Which lines in the data below contain the string "search"? Report each of them in full, and treat uppercase and lowercase letters as different.

--

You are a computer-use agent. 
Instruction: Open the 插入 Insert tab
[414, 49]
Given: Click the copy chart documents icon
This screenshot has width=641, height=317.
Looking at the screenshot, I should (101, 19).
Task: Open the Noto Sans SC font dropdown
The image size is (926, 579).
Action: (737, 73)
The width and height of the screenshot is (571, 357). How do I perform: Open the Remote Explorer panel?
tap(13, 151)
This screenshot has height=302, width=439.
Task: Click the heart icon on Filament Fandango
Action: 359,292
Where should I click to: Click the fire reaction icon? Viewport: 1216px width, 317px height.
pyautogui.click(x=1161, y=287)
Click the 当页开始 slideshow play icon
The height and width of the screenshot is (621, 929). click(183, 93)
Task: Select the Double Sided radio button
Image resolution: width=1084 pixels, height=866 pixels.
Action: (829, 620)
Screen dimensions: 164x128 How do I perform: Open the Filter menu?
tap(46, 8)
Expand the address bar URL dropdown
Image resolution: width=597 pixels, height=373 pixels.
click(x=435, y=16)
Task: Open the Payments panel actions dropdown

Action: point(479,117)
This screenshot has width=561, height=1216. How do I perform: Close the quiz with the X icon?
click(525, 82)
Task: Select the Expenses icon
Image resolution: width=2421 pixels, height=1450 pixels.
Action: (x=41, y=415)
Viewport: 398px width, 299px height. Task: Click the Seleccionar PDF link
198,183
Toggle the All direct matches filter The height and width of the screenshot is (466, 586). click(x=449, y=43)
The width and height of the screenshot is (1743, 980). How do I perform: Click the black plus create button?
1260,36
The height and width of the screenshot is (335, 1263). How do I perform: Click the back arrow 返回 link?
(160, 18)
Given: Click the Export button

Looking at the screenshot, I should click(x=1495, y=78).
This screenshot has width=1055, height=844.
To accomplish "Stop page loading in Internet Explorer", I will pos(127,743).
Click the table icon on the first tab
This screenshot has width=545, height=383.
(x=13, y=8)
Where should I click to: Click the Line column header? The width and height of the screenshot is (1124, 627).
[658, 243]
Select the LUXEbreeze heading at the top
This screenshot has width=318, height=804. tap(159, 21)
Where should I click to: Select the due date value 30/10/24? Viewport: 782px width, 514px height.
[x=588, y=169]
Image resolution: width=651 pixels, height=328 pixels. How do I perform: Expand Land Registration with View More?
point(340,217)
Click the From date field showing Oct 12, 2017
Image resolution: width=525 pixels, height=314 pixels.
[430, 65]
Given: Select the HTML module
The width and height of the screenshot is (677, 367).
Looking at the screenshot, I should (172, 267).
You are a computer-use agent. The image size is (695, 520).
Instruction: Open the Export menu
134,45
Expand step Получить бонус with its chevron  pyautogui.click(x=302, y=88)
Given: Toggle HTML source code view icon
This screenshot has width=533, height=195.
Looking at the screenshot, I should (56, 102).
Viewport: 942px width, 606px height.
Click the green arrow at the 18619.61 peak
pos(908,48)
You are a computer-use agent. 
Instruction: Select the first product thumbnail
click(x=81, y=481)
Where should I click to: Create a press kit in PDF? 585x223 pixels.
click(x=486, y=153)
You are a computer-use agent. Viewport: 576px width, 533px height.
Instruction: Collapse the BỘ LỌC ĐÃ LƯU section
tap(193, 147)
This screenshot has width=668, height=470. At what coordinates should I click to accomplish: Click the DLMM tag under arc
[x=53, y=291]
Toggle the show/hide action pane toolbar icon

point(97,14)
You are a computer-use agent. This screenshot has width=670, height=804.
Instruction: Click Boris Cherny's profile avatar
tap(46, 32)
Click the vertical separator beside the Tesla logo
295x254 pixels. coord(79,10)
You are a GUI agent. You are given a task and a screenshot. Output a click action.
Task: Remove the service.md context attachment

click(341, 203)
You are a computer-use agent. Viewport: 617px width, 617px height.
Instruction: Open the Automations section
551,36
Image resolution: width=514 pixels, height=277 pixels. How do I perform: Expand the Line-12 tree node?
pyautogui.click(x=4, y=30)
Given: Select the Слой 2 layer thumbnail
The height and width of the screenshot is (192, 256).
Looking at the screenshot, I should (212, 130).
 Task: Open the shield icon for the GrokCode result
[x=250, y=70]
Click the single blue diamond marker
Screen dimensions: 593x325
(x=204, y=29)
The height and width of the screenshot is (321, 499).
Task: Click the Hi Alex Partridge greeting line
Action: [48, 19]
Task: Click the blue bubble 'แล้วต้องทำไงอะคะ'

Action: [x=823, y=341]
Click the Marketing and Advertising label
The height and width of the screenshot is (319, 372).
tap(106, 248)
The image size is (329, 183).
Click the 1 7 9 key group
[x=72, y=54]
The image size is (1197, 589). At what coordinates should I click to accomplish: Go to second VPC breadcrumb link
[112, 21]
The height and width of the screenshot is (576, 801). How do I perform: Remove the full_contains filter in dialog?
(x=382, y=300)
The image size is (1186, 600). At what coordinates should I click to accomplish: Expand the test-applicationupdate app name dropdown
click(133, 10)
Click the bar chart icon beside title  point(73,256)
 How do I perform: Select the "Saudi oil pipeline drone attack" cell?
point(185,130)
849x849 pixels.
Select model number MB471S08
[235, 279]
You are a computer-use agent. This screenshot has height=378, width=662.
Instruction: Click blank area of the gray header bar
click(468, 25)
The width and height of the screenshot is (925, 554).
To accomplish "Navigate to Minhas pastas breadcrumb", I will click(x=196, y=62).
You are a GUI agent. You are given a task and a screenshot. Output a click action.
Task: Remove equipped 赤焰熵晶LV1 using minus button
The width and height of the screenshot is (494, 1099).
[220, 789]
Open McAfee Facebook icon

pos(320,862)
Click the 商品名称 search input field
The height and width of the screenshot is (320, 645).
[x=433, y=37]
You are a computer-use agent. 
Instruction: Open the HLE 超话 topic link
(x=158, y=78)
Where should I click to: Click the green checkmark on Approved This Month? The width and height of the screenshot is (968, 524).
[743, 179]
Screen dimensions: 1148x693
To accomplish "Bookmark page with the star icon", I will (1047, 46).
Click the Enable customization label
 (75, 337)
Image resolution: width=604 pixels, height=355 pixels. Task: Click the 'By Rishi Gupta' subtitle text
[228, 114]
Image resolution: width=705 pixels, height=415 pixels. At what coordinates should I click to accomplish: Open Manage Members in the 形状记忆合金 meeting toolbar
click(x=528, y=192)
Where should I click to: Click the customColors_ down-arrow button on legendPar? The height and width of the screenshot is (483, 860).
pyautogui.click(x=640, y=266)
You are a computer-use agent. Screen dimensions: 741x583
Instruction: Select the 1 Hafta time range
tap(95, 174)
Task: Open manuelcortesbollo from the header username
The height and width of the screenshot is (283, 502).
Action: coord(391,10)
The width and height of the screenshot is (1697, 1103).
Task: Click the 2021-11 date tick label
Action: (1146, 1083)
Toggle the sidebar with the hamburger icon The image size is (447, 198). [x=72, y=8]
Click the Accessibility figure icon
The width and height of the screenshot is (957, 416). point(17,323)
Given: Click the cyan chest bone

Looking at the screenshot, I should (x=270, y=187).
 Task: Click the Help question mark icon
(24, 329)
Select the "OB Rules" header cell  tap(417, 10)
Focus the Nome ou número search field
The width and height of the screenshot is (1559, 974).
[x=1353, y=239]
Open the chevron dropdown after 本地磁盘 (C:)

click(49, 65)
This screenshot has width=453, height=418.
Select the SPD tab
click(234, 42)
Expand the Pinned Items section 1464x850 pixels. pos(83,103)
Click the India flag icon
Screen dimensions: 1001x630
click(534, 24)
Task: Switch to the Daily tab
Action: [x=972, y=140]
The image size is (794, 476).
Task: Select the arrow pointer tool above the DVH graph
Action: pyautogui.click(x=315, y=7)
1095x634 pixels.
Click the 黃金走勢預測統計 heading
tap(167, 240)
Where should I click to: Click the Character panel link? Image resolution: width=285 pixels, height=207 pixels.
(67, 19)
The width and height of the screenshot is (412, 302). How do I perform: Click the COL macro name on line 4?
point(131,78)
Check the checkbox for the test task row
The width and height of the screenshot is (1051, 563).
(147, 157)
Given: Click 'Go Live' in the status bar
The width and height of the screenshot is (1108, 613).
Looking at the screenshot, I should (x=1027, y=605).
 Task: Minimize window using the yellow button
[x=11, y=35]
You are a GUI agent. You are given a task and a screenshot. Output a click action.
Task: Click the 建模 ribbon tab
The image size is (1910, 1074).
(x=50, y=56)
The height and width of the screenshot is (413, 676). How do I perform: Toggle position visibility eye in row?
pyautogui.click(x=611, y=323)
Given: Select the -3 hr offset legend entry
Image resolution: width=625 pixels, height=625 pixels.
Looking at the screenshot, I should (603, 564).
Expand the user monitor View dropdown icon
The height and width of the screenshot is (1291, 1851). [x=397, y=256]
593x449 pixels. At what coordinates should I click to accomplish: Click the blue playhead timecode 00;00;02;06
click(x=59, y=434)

--

**SOLUTION TO THE EXERCISE**.
Click the 商品名称 search input field
Focus the Nome ou número search field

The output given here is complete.